Intenté hablar con Henry, pero dejó bien claro que quería estar solo. Volví a verlo más tarde, pero estaba taciturno y poco comunicativo. Después, a la mañana siguiente, fui por casualidad a la galería de vigilancia y me lo encontré allí.
El Túnel principal lo construyeron los antiguos para que unos vehículos sin caballos atravesaran la montaña hasta llegar a un punto cercano a la cima, desde donde el glaciar descendía entre cumbres nevadas, en dirección sudeste. No teníamos ni idea de por qué lo habrían hecho, pero en la cima había una casa grande, un edificio que tenía una cúpula metálica y un gran telescopio que apuntaba al cielo, y una cueva con extrañas figuras esculpidas en hielo. Al subir había galerías desde las que se podía mirar al exterior, y desde la más baja de ellas se dominaba un fértil valle verde, millas de pies más abajo, donde se veían carreteras que parecían hilos negros, casas minúsculas, y vacas como puntos perdidos en prados de juguete. Aquí también había un telescopio pequeño, fijado a la roca, pero una de las lentes se había roto y no servía.
Henry estaba apoyado en el muro de piedra y se dio la vuelta cuando me acerqué. Dije, torpemente:
—Si quieres que me vaya…
—No, —se encogió de hombros—. No importa.
—Yo… lo siento mucho.
Trató de sonreír.
—No tanto como yo.
—Si fuéramos a ver a Julius… No sé por qué no pueden ser cuatro en vez de tres.
—Ya he ido a verle.
—¿Y no hay esperanzas?
—Ninguna. Soy el mejor de mi grupo, pero no creen que tenga muchas posibilidades en los Juegos. Tal vez el año que viene, si lo sigo intentando.
—No sé por qué no has de intentarlo este año.
—Eso dije yo también. Pero él dice que incluso tres forman un grupo demasiado numeroso. Hay muchas más probabilidades de ser detectado, y más dificultades con la barcaza.
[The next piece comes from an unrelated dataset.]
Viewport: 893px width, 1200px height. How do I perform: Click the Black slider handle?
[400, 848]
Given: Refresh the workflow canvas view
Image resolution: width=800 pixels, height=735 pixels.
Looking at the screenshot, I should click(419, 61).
Con Julius no se discutía. Dije:
—Bueno, el año que viene tendrás una oportunidad.
—Si hay año que viene.
Sólo habría una segunda expedición si ésta fracasaba. Pensé en lo que podría significar el fracaso para mí personalmente. El minúsculo valle de campos, casas y ríos ondulantes que había contemplado con anhelo tantas veces, estaba iluminado por el sol, como antes, pero de pronto me resultaba menos atractivo. Yo lo miraba desde un agujero; oscuro, sí, pero en el que había llegado a sentirme seguro.
No obstante, pese al miedo, Henry me daba pena. Podían haberme dejado fuera a mí. No creo que en tal caso yo lo hubiera llevado igual de bien.